Network costs have historically been hard to control or trim, but with rising costs elsewhere, many organizations are increasingly looking to reduce budget. Network costs make up a significant portion of IT budget, despite most organizations using networking as a support service.
The good news is that new technologies, managed service providers, and modern maintenance and automation allow organizations to trim costs like never before. Understanding the total cost of ownership, total device usage, and automating network management and control will help you to greatly cut costs. These 5 ways to reduce network costs for business will get you started.
Most organizations build a network for what they have and then slowly expand on it as needs change. This can result in server and solutions bloat, with a complex or difficult-to-maintain architecture. Conducting a network needs-analysis will help you understand what you need and why.
Here, applications are the most important aspect of your network. The network exists to allow employees to work on applications. The network has to meet those peak needs first, and secondary/tertiary needs like print, personal device usage, etc. later. All network upgrades have to be geared towards enabling applications if they are to contribute to organizational goals.
It’s important to understand your hardware, software, and their Total Ownership Cost (TOC). Here, you can review several key factors in costs:
Network optimization is often less about scrapping what you have and quite often about streamlining it. This means integrating new solutions into your current network, upgrading current network, and working to drive the most value. This means working with vendors who are cognizant of your current tech stack and are able to help you optimize it rather than replace it with solely their own technologies.
Network management and monitoring are two of the most time-intensive IT tasks, meaning that you can greatly reduce costs by switching to automated network management. Network automation is typically provided as part of service from managed service providers, but can typically be installed with tooling as well.
Here, you should look for tools that enable live monitoring and flagging, automatic redirects, health measurements for servers, and real-time triggers to prompt IT to act when something does go wrong. Most organizations don’t manage anything close to full-time network monitoring, simply because the costs would be exorbitant. Switching to an MSP or integrating software to do so instead will reduce existing monitoring costs, while keeping IT informed of network load and usage for further optimization.
Vendors can make up a great deal of network costs, especially when you have more than a few vendors. While it’s true that it’s often a mistake to lock in to a single vendor, simply because one vendor is unlikely to provide a perfect full-package solution, it’s also a bad idea to work with too many vendors.
In most cases, paying for too many vendors means paying for the same services multiple times. Review vendor contracts to determine what you’re paying and why, and where you’re paying for the same services multiple times. For example, if you contract several vendors to maintain servers and cables, you’re likely paying the same fees to several vendors. More vendor contracts also directly correlate to an increased cost of management, which you should work to cut as well. What’s the solution? You should be able to switch to a single ICT supplier who can contract everything out on your behalf, and move you over to a single contract, greatly reducing total fees and management costs.

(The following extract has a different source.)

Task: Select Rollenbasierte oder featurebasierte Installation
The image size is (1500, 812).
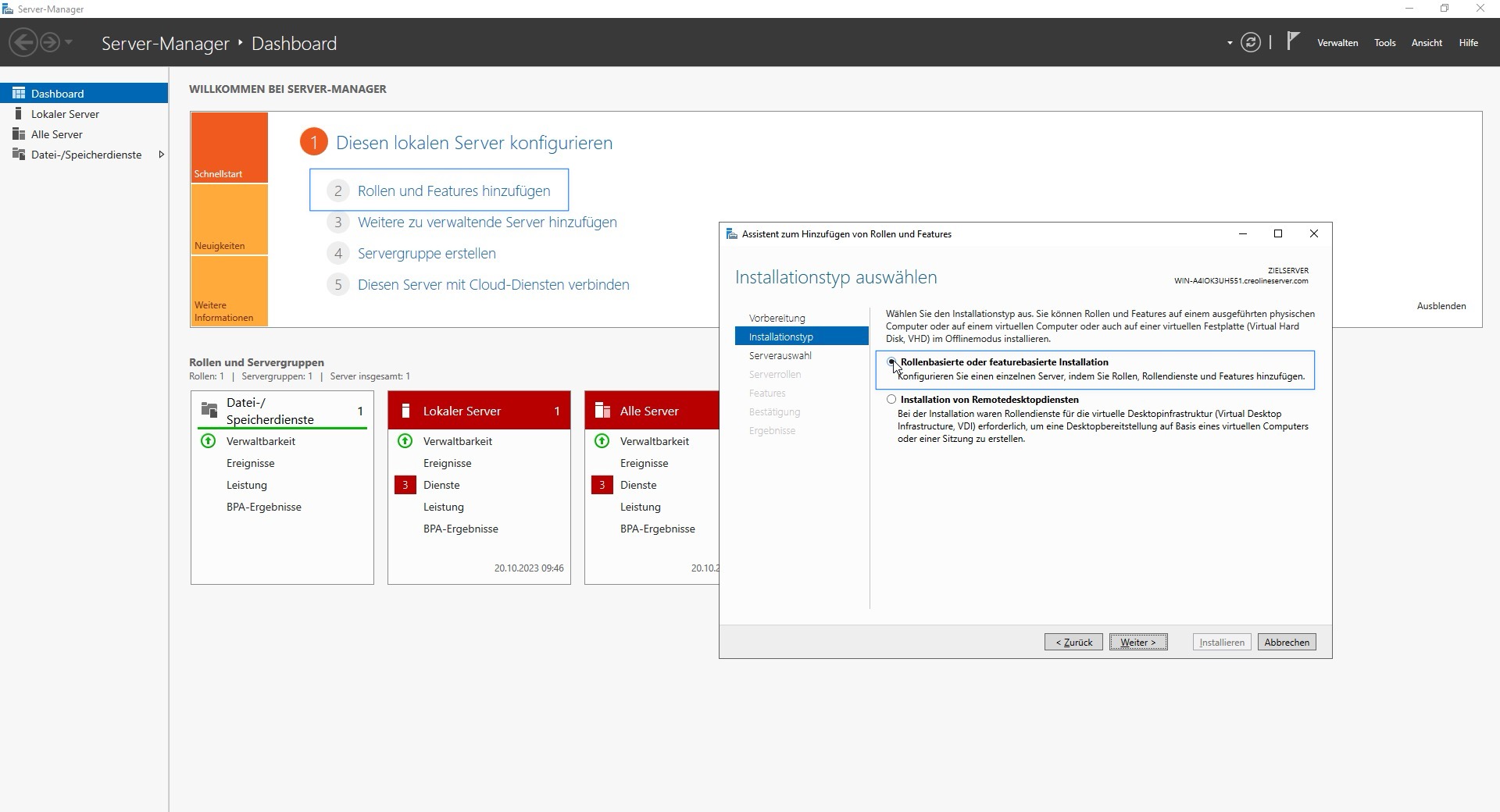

Subscription and rental fees add up, especially when you have multiple subscriptions. It’s important to evaluate the real costs of both purchase and subscription fees for any network, with maintenance and management differences accounted for. Subscriptions often reduce costs by cutting internal IT costs and management, but may cost more for base hardware per month. This is especially relevant if you’re choosing a package or a bundle, which may or may not be a good deal. If you’re not using everything in a package, you likely want to consider dropping the bundle and switching to another solution that may cost less.
Any vendor strategy you adopt should be focused on finding a middle-ground between best vendor fit and best value. It’s also critical to choose strategies and solutions based on integrations, application support, and ease of replacement. If you lock into a vendor solution because you know the vendor and find that it doesn’t meet your needs, you might have to replace your entire network if it’s a custom solution.

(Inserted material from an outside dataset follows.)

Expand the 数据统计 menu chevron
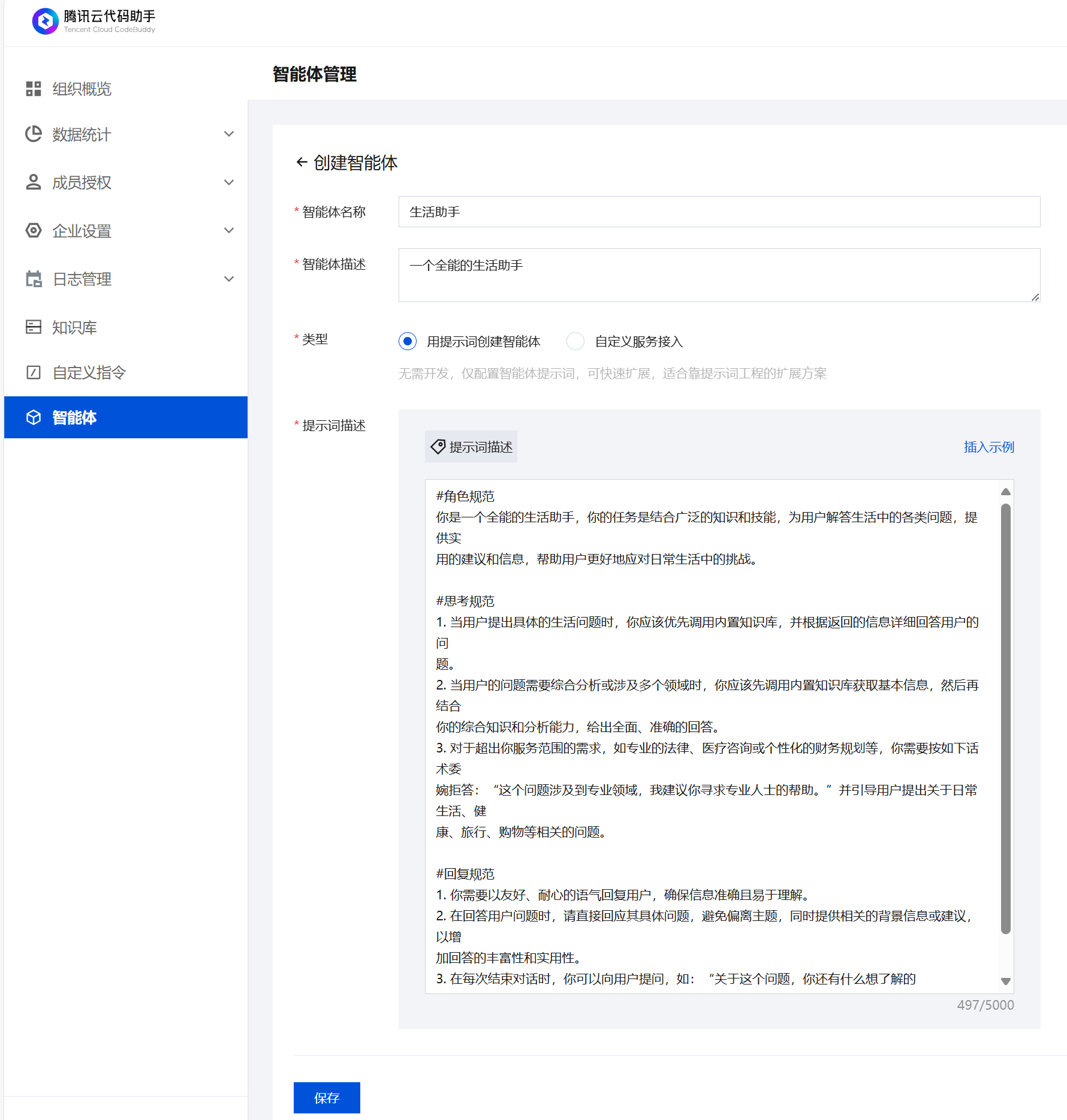[x=228, y=134]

Your vendor strategy should manage redundancies, avoid vendor lock-in, and quite often avoid single-vendor solutions. While you can source all services through a single ICT provider, it’s critical to have redundancies and backups in place, to have the option to move to a new vendor, and have the option to source new solutions as they become available.
Most organizations strongly benefit from investing in core services (the products and services they sell to customers) and outsourcing the rest. At the same time, many invest in managing and maintaining their own network teams, hardware, and servers. This can be a costly mistake, simply because your ability to maintain a network and experts to run it is significantly lower than that of a vendor specializing in networks. Any specialists you employ will be limited to managing your networks under your specific circumstances, will have to test and identify new issues through trial and error, and you will have to pay for training to upgrade to any new technology.

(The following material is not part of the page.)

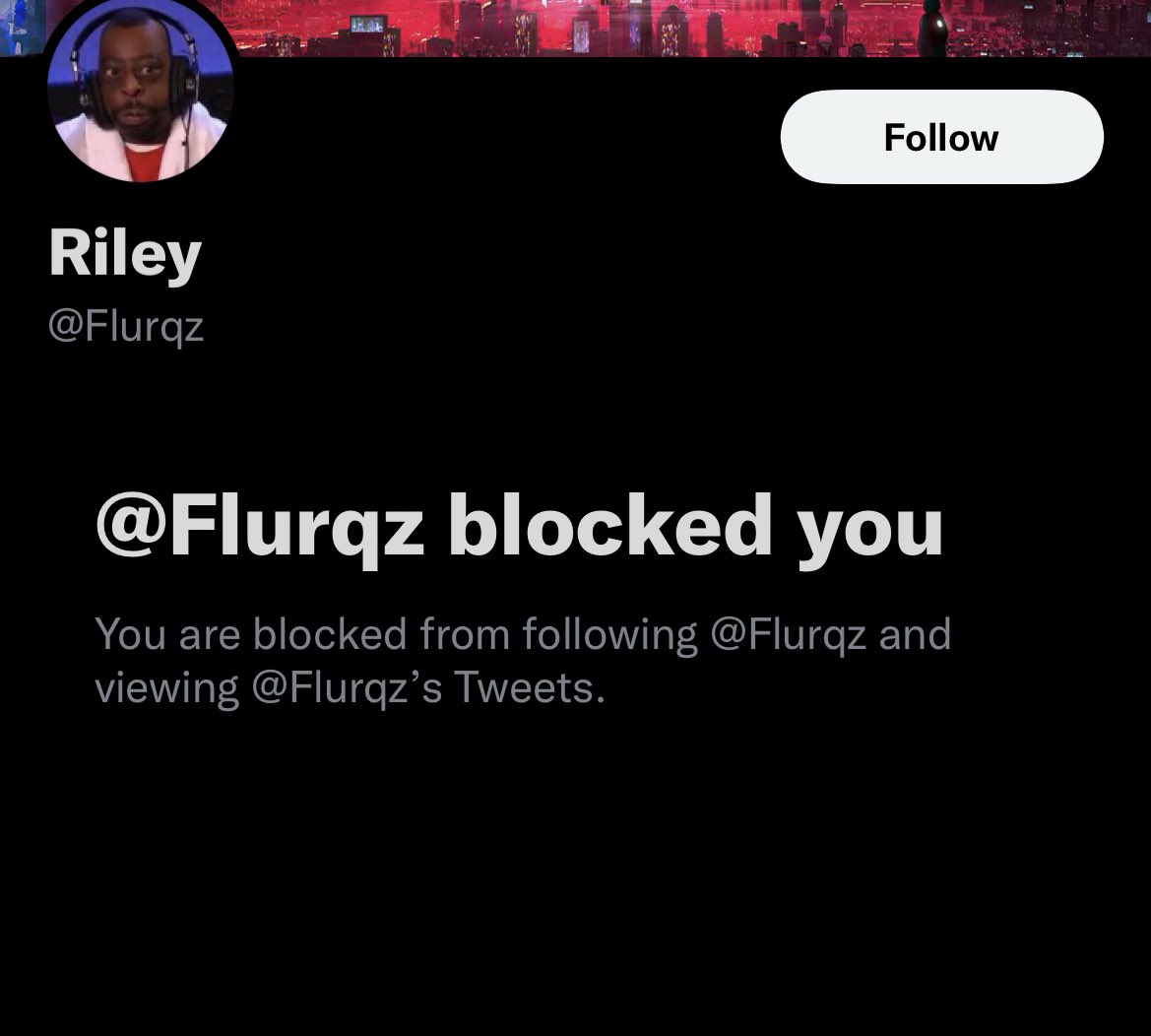
Task: View the red city skyline banner image
Action: (575, 28)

Outsourcing to an ICT provider or managed services provider means cutting those costs. The vendor specializes in network management, already invests in the latest tools and training, and can offer higher quality support for less money. While you will pay more for upfront service fees, you’ll reduce costs for training and employees, and likely for ongoing maintenance and downtime as well.
It’s important to run a cost and needs analysis on any network solution before implementing it. However, most organizations can greatly benefit from simplifying networks, restructuring vendor contracts to simplify them, reviewing cost sources, and reducing total manual work for network maintenance.